***** TASK MATERIAL

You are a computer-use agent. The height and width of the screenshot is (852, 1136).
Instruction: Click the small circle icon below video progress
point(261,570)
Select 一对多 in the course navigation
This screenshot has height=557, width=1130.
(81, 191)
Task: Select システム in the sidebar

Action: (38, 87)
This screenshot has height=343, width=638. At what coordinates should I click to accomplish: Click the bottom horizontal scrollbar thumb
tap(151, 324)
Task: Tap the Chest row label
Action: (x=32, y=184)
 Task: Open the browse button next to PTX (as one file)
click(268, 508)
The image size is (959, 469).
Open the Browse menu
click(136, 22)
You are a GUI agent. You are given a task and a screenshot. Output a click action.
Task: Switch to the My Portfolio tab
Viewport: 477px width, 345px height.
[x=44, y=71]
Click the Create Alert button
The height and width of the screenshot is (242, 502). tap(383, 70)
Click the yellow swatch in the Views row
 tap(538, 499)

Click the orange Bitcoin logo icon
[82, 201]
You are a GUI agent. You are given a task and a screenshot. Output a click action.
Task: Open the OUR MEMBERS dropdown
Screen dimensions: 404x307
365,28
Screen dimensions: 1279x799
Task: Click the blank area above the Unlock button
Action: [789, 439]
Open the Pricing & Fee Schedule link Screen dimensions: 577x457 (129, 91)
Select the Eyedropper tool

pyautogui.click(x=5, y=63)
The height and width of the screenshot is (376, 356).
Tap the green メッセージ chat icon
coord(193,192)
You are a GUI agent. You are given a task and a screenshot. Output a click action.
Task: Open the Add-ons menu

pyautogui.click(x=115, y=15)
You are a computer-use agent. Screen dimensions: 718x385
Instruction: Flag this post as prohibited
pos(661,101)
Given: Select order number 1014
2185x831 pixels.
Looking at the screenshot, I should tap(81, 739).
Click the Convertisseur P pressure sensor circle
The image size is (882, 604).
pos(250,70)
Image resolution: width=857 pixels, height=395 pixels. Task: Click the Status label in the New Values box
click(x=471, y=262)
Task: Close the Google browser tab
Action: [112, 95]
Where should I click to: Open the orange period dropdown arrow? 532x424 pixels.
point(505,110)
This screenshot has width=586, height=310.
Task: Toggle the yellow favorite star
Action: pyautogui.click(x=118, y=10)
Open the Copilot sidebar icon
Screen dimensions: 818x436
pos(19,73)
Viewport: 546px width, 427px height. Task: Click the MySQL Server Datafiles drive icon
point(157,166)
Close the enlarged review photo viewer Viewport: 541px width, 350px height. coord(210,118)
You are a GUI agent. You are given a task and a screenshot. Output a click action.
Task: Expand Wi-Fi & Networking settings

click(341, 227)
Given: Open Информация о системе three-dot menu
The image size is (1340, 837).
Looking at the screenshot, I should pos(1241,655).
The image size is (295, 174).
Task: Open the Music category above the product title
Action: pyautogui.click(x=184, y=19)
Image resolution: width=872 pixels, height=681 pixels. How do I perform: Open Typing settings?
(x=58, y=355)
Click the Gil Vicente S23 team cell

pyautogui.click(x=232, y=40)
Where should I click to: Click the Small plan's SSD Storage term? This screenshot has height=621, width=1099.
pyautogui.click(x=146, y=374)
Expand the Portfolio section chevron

**********

• WHAT IS NEEDED
Copy out the line holding "Viewport: 546px width, 427px" along with all lines after it through the end of the entries, exactly and only these.

• EXERCISE OUTPUT
Viewport: 546px width, 427px height. Task: Click the MySQL Server Datafiles drive icon
point(157,166)
Close the enlarged review photo viewer Viewport: 541px width, 350px height. coord(210,118)
You are a GUI agent. You are given a task and a screenshot. Output a click action.
Task: Expand Wi-Fi & Networking settings

click(341, 227)
Given: Open Информация о системе three-dot menu
The image size is (1340, 837).
Looking at the screenshot, I should pos(1241,655).
The image size is (295, 174).
Task: Open the Music category above the product title
Action: pyautogui.click(x=184, y=19)
Image resolution: width=872 pixels, height=681 pixels. How do I perform: Open Typing settings?
(x=58, y=355)
Click the Gil Vicente S23 team cell

pyautogui.click(x=232, y=40)
Where should I click to: Click the Small plan's SSD Storage term? This screenshot has height=621, width=1099.
pyautogui.click(x=146, y=374)
Expand the Portfolio section chevron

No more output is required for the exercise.